Completion – A time limit (usually 3 or 4 months) is fixed for the completion of the purchase.
It is advisable to have a lawyer prepare the agreement of sale. One lawyer can act for both parties (but should not act for either if a dispute arises) or they can go to different lawyers.
If the agreement of sale is not in writing one party will not be able to enforce it against the other unless either there is some written evidence of it signed by the person to be sued (e.g. letters), or there has been the part performance of the agreement by the party suing. Legal advice will be needed on this.
After The Agreement Has Been Signed
The necessary documents are prepared by the lawyer(s) and filed at the Deeds Registry. The Registrar’s fees and duties are paid at the time of filing.
If the land is under the transport system the sale must be advertised in the Official Gazette. If no one opposes the sale within 13 days after advertisement the transport or lease can be passed in the Transport Court (a special court of the High Court which is usually presided over by the Registrar of Deeds). Both parties or their attorneys will have to attend Transport Court to sign the transport or lease. The new document of title can be collected from the Deeds Registry about 3 weeks later.

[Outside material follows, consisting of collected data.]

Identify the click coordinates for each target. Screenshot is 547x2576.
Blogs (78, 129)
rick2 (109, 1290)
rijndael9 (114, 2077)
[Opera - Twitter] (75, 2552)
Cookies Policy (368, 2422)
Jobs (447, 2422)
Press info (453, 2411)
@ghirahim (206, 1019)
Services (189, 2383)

If the land is registered land under the Land Registration System there is no advertisement. The Transfer is merely registered at the Land Registry and the new document called a Certificate of Title may be collected about 3 weeks later.
Compliance certificates must be obtained by the seller or lessor and lodged at the Deeds Registry or Land Registry before the transport or lease can be passed or the Transfer registered. These are (1) from the local authority confirming that rates and taxes have been paid and (2) from the Internal Revenue Department confirming that the seller does not owe any taxes.
If The Buyer Or Seller Won’t Complete The Agreement
If the buyer won’t go through with the purchase the seller can forfeit the deposit and sue for damages for breach of contract if she/ he will still be out of pocket (if, for example, she/he can’t sell the property for as good a price as the buyer agreed to pay).
If the seller won’t go through with the sale the buyer can sue for specific performance of the agreement. This is a judgment ordering the seller to pass title and authorizing the Registrar of Deeds to do so if necessary.
Mortgages
Many people cannot afford to buy land with all their own money and so get a loan for all or part of the price with the land as security for payment. In other words, they mortgage the property. The mortgage may be given by the seller but it is usually given by a company in the business of lending money on mortgages.
The procedures for passing transport or a mortgage are very similar to the procedures for passing transport and title described above. If the mortgagor (“i.e. the buyer /debtor) falls behind with the payment of the mortgage installments the mortgager (i.e. the creditor) can sue and get a judgment for the full balance due, have the property sold at execution (i.e. by the court) and be paid out of the proceeds of the sale. This is known as foreclosure.